ABOUT THIS EXERCISE
Among the entries that follow, the required portion opens with the line containing "Open the View menu 700x500 pixels. 124,102" and closes with the line containing "1200x570 pixels.". Give that portion again exactly, and nothing else.

SUPPLIED DATA
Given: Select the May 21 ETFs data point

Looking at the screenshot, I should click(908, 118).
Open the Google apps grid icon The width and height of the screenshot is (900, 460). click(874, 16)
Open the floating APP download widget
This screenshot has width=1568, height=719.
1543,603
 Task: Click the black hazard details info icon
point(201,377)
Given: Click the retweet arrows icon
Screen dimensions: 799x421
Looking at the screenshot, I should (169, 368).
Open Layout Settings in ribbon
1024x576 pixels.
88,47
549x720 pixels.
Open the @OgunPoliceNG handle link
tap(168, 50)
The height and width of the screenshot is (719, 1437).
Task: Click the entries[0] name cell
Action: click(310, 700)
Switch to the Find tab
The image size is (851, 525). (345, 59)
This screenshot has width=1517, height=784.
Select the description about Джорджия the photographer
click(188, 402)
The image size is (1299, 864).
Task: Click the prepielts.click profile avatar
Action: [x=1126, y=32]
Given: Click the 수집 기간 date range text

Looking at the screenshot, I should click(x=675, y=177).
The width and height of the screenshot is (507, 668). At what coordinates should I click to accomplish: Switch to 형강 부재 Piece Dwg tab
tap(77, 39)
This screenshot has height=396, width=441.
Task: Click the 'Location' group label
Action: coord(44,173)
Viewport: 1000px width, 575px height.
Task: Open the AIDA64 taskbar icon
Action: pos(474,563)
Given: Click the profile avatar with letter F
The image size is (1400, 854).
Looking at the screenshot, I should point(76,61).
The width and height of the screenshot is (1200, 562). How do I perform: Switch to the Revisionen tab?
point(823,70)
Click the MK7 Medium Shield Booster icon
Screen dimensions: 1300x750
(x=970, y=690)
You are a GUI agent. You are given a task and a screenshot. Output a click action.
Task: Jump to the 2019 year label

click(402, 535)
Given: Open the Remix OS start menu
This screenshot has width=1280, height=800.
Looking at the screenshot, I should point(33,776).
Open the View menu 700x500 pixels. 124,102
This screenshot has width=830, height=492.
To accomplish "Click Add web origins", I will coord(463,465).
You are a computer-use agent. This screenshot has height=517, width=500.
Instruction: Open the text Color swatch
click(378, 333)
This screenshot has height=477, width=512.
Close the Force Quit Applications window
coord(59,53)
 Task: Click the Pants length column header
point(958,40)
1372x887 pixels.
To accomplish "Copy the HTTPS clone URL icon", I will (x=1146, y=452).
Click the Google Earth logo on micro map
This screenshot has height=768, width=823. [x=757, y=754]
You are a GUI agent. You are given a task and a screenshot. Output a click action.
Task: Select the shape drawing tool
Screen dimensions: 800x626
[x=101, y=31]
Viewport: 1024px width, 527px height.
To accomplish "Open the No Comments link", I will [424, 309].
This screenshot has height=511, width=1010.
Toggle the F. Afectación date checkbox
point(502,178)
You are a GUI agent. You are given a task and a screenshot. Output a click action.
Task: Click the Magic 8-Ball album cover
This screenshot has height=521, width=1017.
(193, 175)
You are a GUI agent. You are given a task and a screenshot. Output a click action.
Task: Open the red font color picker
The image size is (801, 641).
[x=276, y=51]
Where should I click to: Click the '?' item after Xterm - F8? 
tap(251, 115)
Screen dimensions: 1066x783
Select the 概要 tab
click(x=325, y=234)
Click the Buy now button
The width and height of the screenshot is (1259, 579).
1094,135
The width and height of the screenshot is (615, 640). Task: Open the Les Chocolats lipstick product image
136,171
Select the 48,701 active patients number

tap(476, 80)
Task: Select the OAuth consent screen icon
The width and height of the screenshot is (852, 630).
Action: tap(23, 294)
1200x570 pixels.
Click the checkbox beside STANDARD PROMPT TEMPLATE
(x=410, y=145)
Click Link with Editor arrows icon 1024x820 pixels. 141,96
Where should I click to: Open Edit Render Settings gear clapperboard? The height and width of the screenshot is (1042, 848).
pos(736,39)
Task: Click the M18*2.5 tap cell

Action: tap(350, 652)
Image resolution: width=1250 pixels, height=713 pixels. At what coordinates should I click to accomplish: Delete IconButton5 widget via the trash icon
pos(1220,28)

OUTPUT FOR THIS TASK
Open the View menu 700x500 pixels. 124,102
This screenshot has width=830, height=492.
To accomplish "Click Add web origins", I will coord(463,465).
You are a computer-use agent. This screenshot has height=517, width=500.
Instruction: Open the text Color swatch
click(378, 333)
This screenshot has height=477, width=512.
Close the Force Quit Applications window
coord(59,53)
 Task: Click the Pants length column header
point(958,40)
1372x887 pixels.
To accomplish "Copy the HTTPS clone URL icon", I will (x=1146, y=452).
Click the Google Earth logo on micro map
This screenshot has height=768, width=823. [x=757, y=754]
You are a GUI agent. You are given a task and a screenshot. Output a click action.
Task: Select the shape drawing tool
Screen dimensions: 800x626
[x=101, y=31]
Viewport: 1024px width, 527px height.
To accomplish "Open the No Comments link", I will [424, 309].
This screenshot has height=511, width=1010.
Toggle the F. Afectación date checkbox
point(502,178)
You are a GUI agent. You are given a task and a screenshot. Output a click action.
Task: Click the Magic 8-Ball album cover
This screenshot has height=521, width=1017.
(193, 175)
You are a GUI agent. You are given a task and a screenshot. Output a click action.
Task: Open the red font color picker
The image size is (801, 641).
[x=276, y=51]
Where should I click to: Click the '?' item after Xterm - F8? 
tap(251, 115)
Screen dimensions: 1066x783
Select the 概要 tab
click(x=325, y=234)
Click the Buy now button
The width and height of the screenshot is (1259, 579).
1094,135
The width and height of the screenshot is (615, 640). Task: Open the Les Chocolats lipstick product image
136,171
Select the 48,701 active patients number

tap(476, 80)
Task: Select the OAuth consent screen icon
The width and height of the screenshot is (852, 630).
Action: tap(23, 294)
1200x570 pixels.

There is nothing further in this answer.